2. Near Protocol (NEAR) — Storage Staking
Near introduces the concept of storage staking (often referred to as storage rent).
Logic: Users need to stake an equal proportion of $NEAR based on the physical storage space (calculated in bytes) occupied by the account data on the chain.
Release Condition: This part of the pledged $NEAR will become available again only when the user deletes data no longer needed or destroys the sub-account.
3. Solana (SOL) — Rent-Exempt
In order to maintain extremely high performance, Solana requires that accounts must hold enough $SOL to pay "rent."
Mechanism: Currently most Solana accounts achieve "Rent Forgiveness" by depositing enough $SOL to cover 2 years of rent expenses.
Current situation: In order to ensure that the account is not reclaimed by the system, this part of $SOL is actually locked in the account balance.
4. Ripple (XRP Ledger) — Foundation and Owner’s Reserve
XRP Ledger uses the Reserve mechanism to prevent the ledger from being filled with junk transactions.
Base Reserve: Creating an account requires locking a fixed amount of $XRP (currently usually 10 XRP).
Owner's Reserve: Each additional Trust Line or quote added to the account will add additional locking requirements.
Note: Unless the account is canceled (a handling fee is required for cancellation), the basic reserve cannot be transferred out.
5. Cardano (ADA) — Staking Rewards and Liquidity
Cardano's balance display is usually divided into two parts:
Available Balance: $ADA available to initiate transactions at any time.
Locked Balance (Reward): Staking earnings that have been generated but have not yet been "withdrawn" from the reward account to the payment address.
Operation: Users need to manually perform the "Claim/Withdraw" operation and transfer the reward to the available balance before sending it.
6. Bitcoin (BTC) Ordinals — UTXO Locked
Since the Ordinals protocol inscribes metadata on specific Satoshis, in order to prevent users from mistakenly consuming Satoshis containing rare engravings or NFTs as handling fees in ordinary transactions, the wallet will execute the following logic:
UTXO Isolation: Identify and "lock" UTXOs containing inscriptions.

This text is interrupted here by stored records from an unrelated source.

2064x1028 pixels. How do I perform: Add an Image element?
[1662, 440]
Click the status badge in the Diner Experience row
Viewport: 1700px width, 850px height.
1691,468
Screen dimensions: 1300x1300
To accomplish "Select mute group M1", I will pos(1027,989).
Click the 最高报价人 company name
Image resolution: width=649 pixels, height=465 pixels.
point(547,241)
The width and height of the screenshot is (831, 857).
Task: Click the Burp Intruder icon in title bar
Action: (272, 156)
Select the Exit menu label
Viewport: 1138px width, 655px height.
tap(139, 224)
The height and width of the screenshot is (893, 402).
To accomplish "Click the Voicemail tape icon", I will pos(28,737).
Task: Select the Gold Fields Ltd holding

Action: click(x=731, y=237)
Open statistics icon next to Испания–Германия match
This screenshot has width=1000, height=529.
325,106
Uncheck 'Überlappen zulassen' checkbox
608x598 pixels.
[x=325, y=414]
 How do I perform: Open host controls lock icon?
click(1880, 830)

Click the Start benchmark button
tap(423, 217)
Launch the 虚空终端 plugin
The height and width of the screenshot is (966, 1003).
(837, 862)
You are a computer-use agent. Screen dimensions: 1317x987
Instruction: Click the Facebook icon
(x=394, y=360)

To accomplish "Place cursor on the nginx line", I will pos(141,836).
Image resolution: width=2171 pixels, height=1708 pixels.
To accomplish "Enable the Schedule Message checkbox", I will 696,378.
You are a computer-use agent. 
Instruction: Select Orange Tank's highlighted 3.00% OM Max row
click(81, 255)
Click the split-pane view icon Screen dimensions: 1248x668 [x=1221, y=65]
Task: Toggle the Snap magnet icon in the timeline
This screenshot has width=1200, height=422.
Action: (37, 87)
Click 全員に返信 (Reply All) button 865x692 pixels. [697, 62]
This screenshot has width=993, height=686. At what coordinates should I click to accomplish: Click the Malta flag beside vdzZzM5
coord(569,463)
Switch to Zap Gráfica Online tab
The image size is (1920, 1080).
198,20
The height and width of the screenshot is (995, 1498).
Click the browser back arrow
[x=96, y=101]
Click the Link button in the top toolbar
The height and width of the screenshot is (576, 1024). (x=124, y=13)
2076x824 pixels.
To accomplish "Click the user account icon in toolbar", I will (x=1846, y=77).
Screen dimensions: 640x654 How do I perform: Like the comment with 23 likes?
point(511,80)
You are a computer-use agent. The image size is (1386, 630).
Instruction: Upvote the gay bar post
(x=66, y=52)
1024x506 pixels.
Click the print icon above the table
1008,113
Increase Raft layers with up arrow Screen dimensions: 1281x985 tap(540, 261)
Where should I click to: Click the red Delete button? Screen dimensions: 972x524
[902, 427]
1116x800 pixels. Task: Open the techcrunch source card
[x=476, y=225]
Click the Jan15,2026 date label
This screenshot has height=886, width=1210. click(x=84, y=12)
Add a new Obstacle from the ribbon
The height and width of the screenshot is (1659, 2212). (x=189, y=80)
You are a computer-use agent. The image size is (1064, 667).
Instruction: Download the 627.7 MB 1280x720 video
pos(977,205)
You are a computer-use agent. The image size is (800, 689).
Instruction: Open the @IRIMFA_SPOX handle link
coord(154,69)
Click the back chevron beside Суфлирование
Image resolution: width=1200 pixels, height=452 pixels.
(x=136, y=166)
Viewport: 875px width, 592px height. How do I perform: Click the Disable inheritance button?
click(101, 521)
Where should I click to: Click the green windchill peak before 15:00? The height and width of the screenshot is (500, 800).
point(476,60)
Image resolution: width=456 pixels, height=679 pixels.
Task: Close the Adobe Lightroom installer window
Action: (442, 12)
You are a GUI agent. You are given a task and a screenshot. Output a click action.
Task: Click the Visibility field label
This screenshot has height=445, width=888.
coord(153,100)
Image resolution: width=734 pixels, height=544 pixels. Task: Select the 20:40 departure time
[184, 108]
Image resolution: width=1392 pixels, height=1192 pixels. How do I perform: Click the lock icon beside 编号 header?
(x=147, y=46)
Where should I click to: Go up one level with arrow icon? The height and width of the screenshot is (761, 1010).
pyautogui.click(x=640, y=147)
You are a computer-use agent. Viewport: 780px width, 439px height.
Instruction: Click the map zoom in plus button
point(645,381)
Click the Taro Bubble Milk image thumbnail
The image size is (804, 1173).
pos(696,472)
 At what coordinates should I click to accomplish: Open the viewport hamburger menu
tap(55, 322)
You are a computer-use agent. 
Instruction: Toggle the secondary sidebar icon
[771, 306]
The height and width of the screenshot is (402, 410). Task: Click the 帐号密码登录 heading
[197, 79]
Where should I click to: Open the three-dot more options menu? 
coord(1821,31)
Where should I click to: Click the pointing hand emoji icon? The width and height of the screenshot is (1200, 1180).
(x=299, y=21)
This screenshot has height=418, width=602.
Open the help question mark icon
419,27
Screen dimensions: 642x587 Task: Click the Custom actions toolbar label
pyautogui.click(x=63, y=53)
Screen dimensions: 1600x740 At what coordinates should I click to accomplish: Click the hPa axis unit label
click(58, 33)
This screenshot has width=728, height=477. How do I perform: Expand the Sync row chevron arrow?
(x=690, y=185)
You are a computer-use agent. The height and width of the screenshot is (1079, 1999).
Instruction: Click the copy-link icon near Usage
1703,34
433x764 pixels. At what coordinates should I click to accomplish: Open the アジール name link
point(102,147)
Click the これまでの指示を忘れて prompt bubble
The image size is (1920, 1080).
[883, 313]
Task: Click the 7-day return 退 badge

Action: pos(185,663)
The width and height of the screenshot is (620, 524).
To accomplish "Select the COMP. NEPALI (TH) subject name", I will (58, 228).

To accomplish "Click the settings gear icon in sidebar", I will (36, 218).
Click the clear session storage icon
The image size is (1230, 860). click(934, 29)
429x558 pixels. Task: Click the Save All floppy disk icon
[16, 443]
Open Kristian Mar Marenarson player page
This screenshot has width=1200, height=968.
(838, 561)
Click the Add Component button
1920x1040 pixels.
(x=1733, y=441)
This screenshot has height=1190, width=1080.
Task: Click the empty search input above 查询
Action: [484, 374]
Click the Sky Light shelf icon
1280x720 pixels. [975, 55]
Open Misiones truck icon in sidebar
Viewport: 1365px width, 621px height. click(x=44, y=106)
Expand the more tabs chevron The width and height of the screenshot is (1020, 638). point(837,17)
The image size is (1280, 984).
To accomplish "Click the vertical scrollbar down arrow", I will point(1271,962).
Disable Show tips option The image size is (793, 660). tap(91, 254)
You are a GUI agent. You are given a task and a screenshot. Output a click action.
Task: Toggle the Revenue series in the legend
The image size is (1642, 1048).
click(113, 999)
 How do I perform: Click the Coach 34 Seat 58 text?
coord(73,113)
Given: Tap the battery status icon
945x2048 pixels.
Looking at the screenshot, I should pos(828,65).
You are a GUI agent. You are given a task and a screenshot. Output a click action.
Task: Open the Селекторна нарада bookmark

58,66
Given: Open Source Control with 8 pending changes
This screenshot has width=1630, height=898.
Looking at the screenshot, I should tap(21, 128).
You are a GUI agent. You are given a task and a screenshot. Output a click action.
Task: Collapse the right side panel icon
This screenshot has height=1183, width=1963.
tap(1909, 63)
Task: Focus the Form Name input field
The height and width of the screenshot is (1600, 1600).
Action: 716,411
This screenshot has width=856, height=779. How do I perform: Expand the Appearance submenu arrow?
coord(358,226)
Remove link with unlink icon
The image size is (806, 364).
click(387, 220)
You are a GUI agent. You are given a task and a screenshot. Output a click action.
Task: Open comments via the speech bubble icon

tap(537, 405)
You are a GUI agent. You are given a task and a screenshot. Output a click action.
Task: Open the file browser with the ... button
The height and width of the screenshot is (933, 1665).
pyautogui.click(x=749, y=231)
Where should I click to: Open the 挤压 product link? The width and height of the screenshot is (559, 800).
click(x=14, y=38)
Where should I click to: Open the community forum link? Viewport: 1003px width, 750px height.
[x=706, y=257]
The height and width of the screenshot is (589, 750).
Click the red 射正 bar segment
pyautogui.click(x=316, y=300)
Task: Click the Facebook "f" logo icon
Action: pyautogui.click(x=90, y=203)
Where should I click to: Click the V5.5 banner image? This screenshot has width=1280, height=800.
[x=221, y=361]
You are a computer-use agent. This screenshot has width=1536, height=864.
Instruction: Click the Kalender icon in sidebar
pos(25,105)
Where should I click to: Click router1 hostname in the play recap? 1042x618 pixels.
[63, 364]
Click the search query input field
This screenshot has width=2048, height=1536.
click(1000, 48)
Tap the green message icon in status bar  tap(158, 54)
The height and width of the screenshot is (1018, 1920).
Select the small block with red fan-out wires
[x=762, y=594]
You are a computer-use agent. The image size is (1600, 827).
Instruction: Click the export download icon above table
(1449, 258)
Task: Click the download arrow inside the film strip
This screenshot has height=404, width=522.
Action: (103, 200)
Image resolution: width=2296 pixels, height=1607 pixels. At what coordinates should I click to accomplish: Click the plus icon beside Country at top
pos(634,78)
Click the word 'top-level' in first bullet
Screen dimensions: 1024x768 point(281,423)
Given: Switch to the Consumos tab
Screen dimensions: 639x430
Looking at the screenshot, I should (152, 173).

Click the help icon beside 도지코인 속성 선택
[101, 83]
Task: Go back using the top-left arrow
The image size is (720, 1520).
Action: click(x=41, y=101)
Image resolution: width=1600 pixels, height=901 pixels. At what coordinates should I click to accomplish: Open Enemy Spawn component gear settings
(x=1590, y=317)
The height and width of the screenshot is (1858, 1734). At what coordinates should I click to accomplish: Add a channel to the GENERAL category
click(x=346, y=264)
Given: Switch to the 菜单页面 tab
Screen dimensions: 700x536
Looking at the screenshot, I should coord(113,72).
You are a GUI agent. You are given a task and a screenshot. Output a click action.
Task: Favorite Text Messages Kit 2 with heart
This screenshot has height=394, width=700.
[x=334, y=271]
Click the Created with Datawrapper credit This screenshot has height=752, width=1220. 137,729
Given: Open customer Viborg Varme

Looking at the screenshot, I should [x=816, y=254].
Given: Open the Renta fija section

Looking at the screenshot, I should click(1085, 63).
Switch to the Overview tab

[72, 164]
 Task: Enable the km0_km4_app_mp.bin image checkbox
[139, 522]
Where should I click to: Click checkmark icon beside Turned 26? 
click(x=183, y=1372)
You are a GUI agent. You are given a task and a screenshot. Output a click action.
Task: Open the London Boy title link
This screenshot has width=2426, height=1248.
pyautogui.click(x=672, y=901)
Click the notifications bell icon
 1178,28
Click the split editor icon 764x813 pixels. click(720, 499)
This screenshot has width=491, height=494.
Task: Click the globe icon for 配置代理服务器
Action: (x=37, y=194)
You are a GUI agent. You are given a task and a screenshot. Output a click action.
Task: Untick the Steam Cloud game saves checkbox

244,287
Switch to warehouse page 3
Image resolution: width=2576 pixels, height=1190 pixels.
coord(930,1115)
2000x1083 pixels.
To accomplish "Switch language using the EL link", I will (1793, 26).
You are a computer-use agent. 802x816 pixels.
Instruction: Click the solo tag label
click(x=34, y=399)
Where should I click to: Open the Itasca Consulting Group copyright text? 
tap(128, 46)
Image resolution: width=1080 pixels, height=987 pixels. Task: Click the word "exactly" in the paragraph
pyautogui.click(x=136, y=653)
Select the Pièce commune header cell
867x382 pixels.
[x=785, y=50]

Purpose: To ensure the traceability and integrity of digital assets and avoid the loss of inscriptions due to routine transfers.
Summary and suggestions
Blockchain | Lock type | main reason | Is it releasable? |
Algorand | MBR | Prevent ledger expansion | Partial release after asset/contract removal |
Near | Storage pledge | Pay data storage costs | Release after deleting data |
Solana | rent exemption | Keep account active | Release after closing account |
XRP | reserves | Prevent spam accounts | Most of them will be released after destroying the account. |
Bitcoin | UTXO lock | Protect Ordinals Assets | Released after transferring/selling specific inscriptions |
UKey official recommendation: When making large transfers or clearing your account, be sure to pay attention to the "Available Balance" indicator. To release locked funds, you usually need to perform corresponding reverse operations (such as removing token authorization, claiming rewards, or closing sub-accounts). UKey will continue to optimize the interface display to help you more clearly distinguish the status of each asset.